Однако конфликт поколений жестко отвергается пропагандой. Проблемы молодежи в фильме объявляются надуманными. Ну беспроблемная у нас молодежь. И в отношениях с «отцами» — без всяких там подмеченных Хуциевым трещин, шероховатостей. Пока «Мне двадцать лет» больше двадцати с лишним лет лежал на полке, его растаскали по кадрам, ракурсам, эпизодам. А интонацию стащить не сумели, она «не вынимается» из кино Хуциева, она — его фирменный знак.

— Поправок в фильме было много. Я уже устал что-то доказывать, переснимать. Ведь я не делал заплатки, а переснимал заново целые сцены.. Прихожу как-то к новому министру Романову. Он мне говорит, что надо вырезать еще сцену, где танцуют со свечами в руках. Почему? Пожарные не разрешают. Свечи, оказывается, с нашим бытом не совместимы. А ему фильм везти на дачу к Хрущеву. Тот попарится в бане, станет фильм смотреть — несдобровать министру. Я пожалел его. Ладно...

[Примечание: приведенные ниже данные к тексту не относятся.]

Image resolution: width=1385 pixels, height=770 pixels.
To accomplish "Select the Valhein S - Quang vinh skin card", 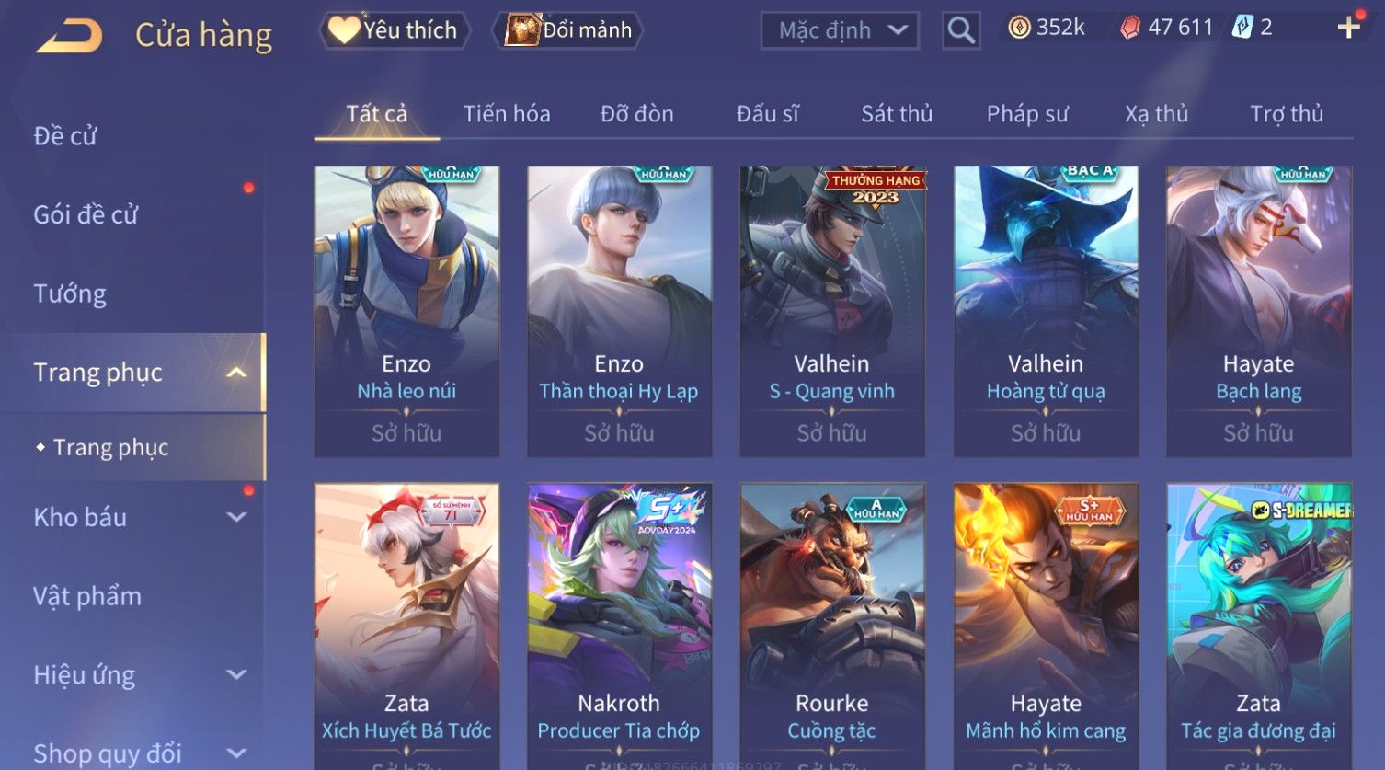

Вообще я не принадлежу к тем, кто хвастается страданиями, прошлыми обидами, гонениями. Я не страдал. Наоборот, до сих пор испытываю огромную признательность к людям, с которыми работал. Это было подлинным счастьем. Вот оператор Маргарита Михайловна Пилихина. Я поначалу ужаснулся: как это — женщина-оператор? Но не было задачи, которую она бы не выполнила. Шла в сцене демонстрации с ручной камерой, потом взлетала на тележку. Эта игра светотени, обертоны изображения — все дыхание кино.


«Дождь»


Тема «Июльского дождя» смутно замаячила еще во время съемок «Весны...». Шел он под утро после съемок по Французскому бульвару в Одессе. Спрятался в телефонной будке от настигшего дождя и, окруженный этой водной стеной, стал фантазировать. Будто в будку вбежала продрогшая девушка и накинул он куртку ей на плечи. Потом возникла идея пойти обратным путем: не рассказывать историю от знакомства — до свадебного пира, а напротив, проследить, как незаметно отношения расстраиваются...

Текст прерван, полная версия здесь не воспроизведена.